Objective: Print the rows from the line with "The image size is (377, 670)." to the line with "What do you see at coordinates (723, 510)", reproducing each line word for word, and print nothing else.

═════ Entries supplied ═════

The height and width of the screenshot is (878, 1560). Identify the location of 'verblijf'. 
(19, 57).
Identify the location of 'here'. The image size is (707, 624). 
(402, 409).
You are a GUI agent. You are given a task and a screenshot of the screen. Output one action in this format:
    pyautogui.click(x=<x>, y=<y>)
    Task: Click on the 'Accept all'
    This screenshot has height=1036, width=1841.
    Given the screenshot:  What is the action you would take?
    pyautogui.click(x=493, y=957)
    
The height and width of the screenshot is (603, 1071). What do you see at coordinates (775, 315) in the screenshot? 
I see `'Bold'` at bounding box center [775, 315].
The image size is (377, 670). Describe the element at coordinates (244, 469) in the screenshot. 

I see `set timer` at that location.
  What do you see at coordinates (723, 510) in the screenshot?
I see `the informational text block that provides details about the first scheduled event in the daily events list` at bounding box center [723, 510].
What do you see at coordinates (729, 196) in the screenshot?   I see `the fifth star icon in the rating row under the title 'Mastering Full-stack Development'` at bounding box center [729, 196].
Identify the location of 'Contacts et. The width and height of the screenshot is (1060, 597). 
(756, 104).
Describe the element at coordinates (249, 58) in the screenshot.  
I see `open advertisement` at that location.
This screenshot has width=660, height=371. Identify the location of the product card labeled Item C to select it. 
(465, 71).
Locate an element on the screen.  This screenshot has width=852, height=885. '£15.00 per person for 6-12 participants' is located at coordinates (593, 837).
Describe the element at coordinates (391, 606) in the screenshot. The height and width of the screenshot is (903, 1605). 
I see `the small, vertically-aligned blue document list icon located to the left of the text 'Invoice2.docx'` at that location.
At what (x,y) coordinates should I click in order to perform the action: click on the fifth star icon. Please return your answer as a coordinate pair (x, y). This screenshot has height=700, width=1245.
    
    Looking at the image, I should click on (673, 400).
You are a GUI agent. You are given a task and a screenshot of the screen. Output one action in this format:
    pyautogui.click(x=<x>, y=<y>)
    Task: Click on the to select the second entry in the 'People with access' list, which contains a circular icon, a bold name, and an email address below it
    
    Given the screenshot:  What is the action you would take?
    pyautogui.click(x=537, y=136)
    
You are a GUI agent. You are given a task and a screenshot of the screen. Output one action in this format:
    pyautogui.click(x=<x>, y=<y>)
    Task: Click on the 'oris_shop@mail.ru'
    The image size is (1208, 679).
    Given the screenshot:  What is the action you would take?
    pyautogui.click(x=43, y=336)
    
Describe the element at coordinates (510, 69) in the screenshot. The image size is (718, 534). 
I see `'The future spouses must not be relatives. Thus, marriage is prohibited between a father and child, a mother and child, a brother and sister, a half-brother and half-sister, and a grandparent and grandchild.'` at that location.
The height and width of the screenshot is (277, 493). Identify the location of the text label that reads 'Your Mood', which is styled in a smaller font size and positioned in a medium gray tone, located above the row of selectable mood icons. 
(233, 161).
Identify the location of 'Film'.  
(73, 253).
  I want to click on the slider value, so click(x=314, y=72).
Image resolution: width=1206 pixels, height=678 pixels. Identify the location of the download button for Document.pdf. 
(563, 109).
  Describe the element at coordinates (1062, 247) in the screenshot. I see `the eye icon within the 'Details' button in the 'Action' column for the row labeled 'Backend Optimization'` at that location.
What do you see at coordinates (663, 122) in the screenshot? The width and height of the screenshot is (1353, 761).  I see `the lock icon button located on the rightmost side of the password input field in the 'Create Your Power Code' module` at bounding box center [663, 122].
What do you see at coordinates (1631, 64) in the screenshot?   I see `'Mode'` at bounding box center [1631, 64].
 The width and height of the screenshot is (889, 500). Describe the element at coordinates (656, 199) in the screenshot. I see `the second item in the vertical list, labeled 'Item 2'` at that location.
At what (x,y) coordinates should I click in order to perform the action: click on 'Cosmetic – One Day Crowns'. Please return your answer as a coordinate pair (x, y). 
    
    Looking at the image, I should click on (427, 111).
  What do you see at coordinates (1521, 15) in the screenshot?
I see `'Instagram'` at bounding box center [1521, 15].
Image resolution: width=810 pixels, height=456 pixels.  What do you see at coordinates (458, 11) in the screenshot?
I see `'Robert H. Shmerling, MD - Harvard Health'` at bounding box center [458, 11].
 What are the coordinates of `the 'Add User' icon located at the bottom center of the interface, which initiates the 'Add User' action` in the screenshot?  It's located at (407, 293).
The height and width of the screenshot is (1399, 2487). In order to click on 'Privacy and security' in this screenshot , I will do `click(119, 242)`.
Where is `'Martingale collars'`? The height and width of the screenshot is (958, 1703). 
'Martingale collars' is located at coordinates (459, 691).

═════

Solution for this exercise:
The image size is (377, 670). Describe the element at coordinates (244, 469) in the screenshot. 

I see `set timer` at that location.
  What do you see at coordinates (723, 510) in the screenshot?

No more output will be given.